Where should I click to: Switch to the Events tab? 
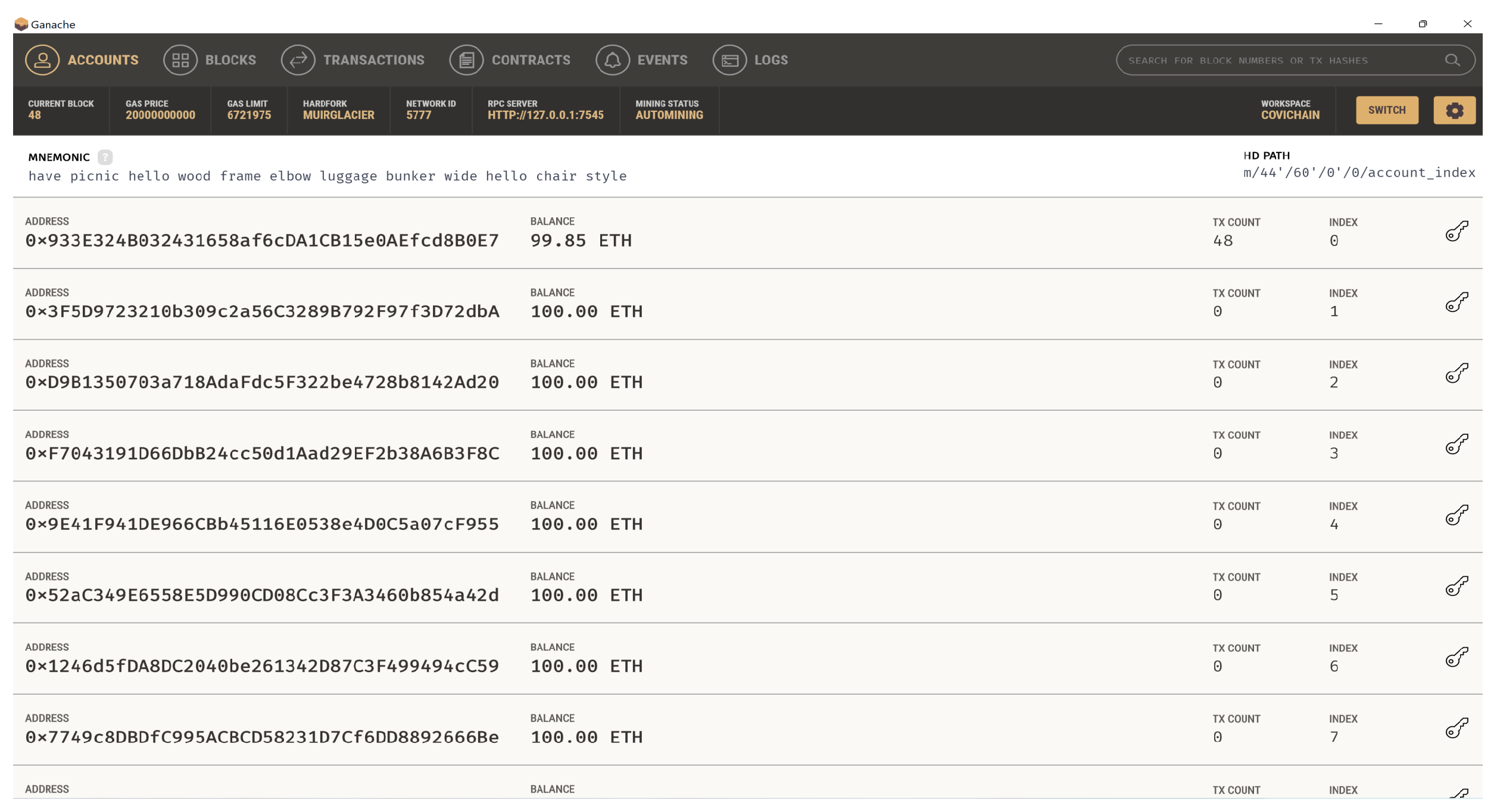(641, 60)
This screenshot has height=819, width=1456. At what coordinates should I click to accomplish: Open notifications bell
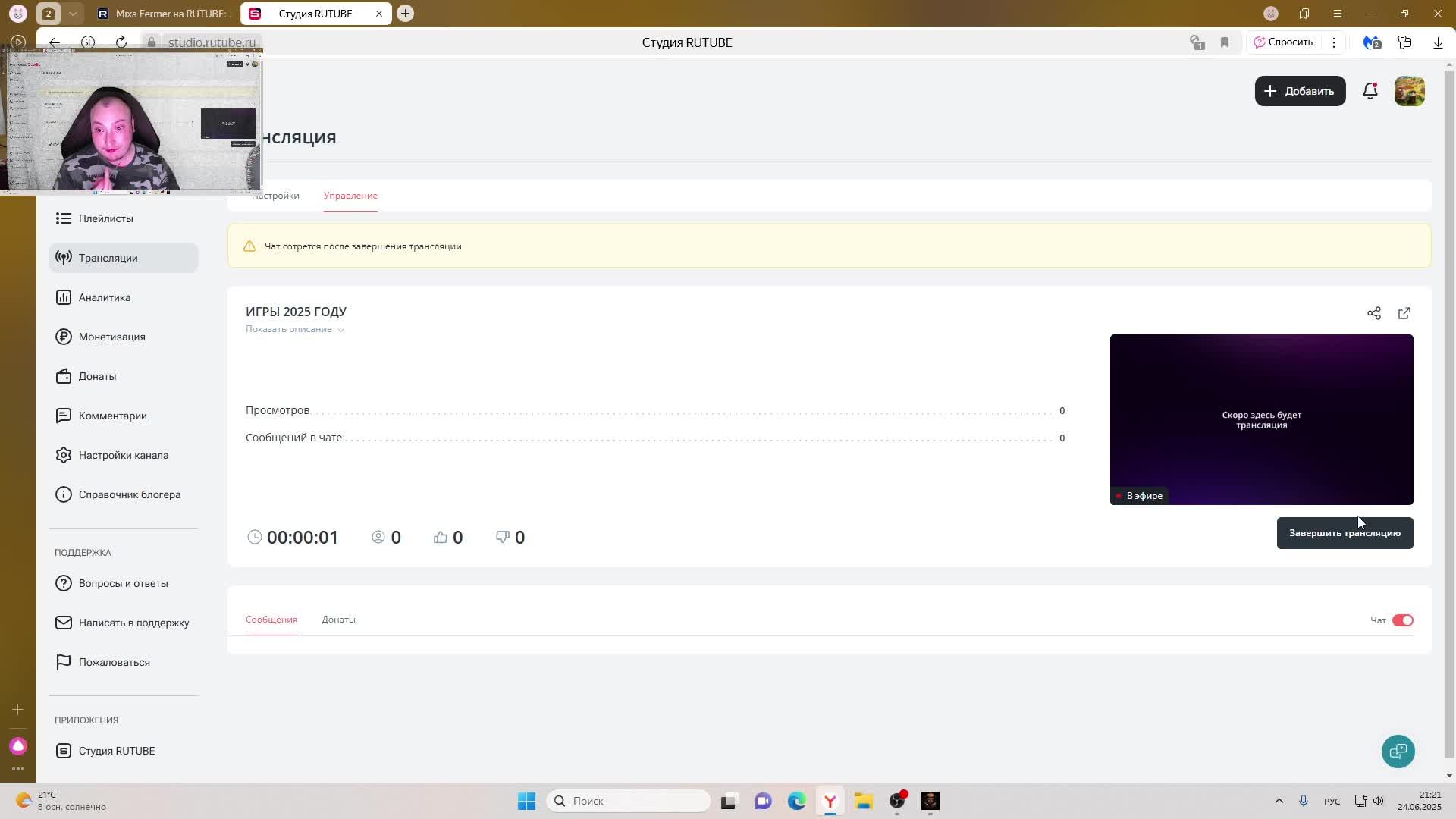click(x=1370, y=91)
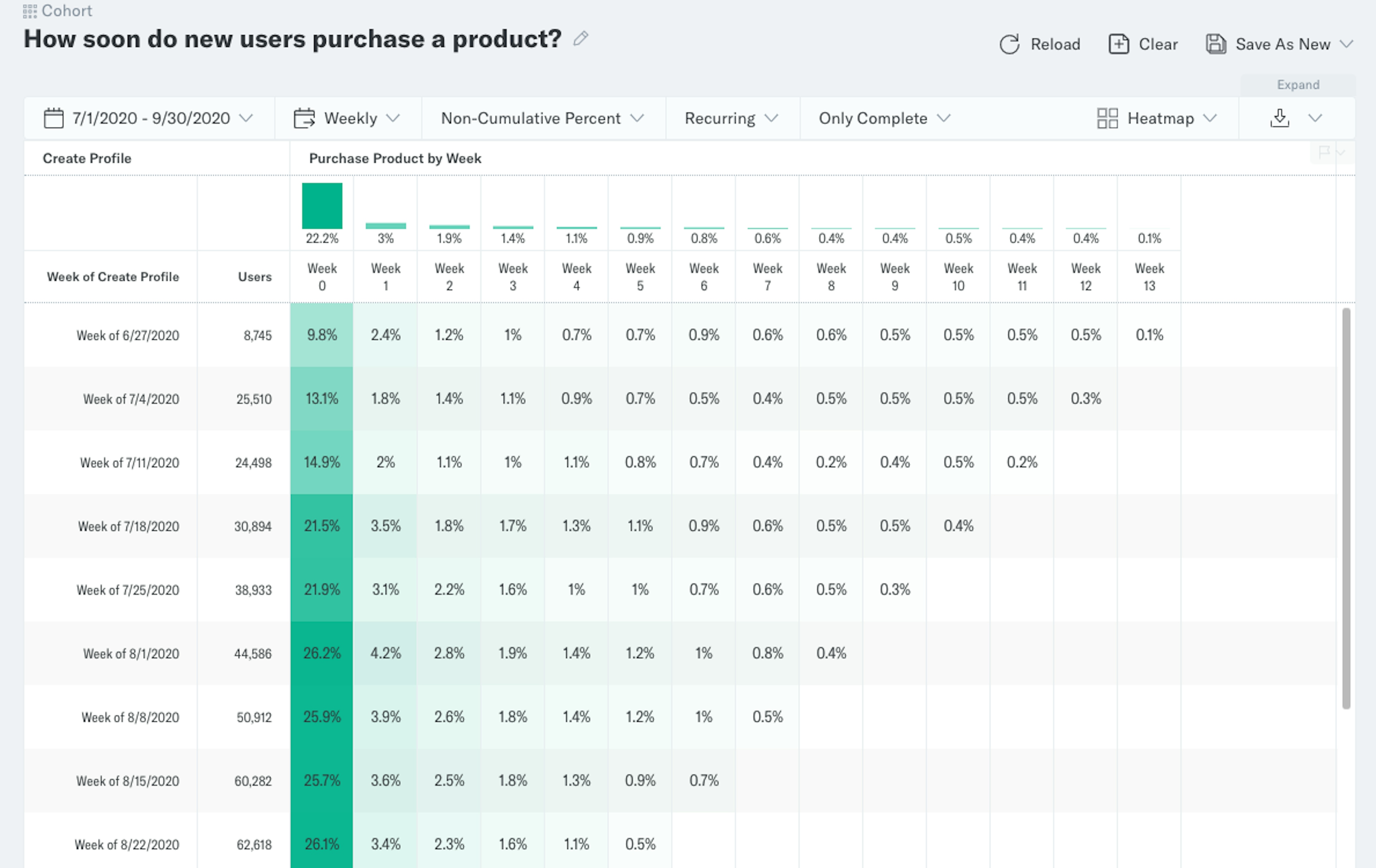Click the new-document icon next to Clear
1376x868 pixels.
(x=1118, y=43)
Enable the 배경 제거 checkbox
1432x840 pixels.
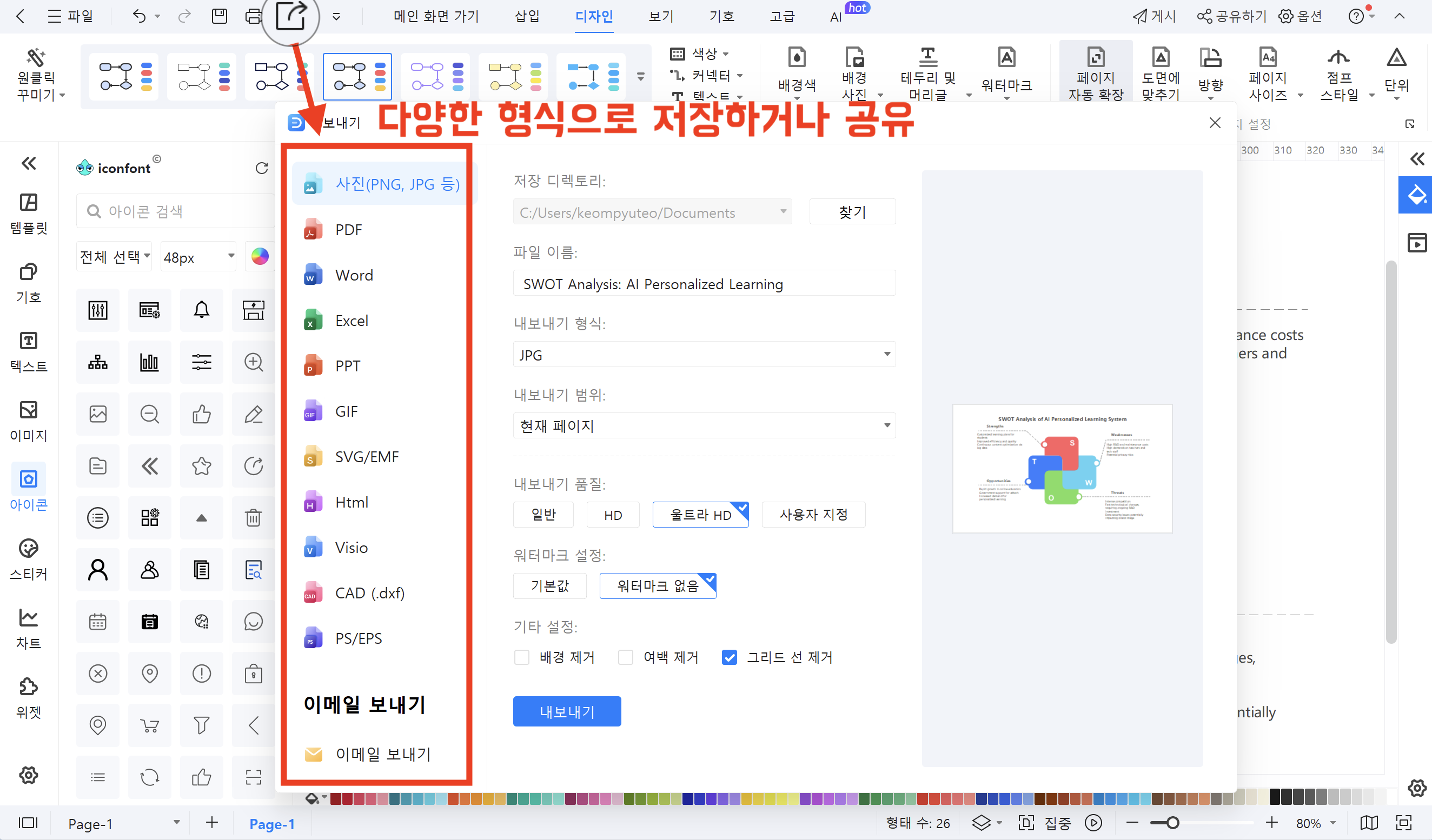pyautogui.click(x=522, y=657)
○ ○ ○ ○ ○
● EXERCISE REQUIREMENTS
Copy the entries character for character, excluding any pictures.

● ANSWER SECTION
Where should I click to: Switch to the Events tab? 
(641, 60)
This screenshot has height=819, width=1456. At what coordinates should I click to accomplish: Open notifications bell
click(x=1370, y=91)
Click the new-document icon next to Clear
1376x868 pixels.
(x=1118, y=43)
Enable the 배경 제거 checkbox
1432x840 pixels.
pyautogui.click(x=522, y=657)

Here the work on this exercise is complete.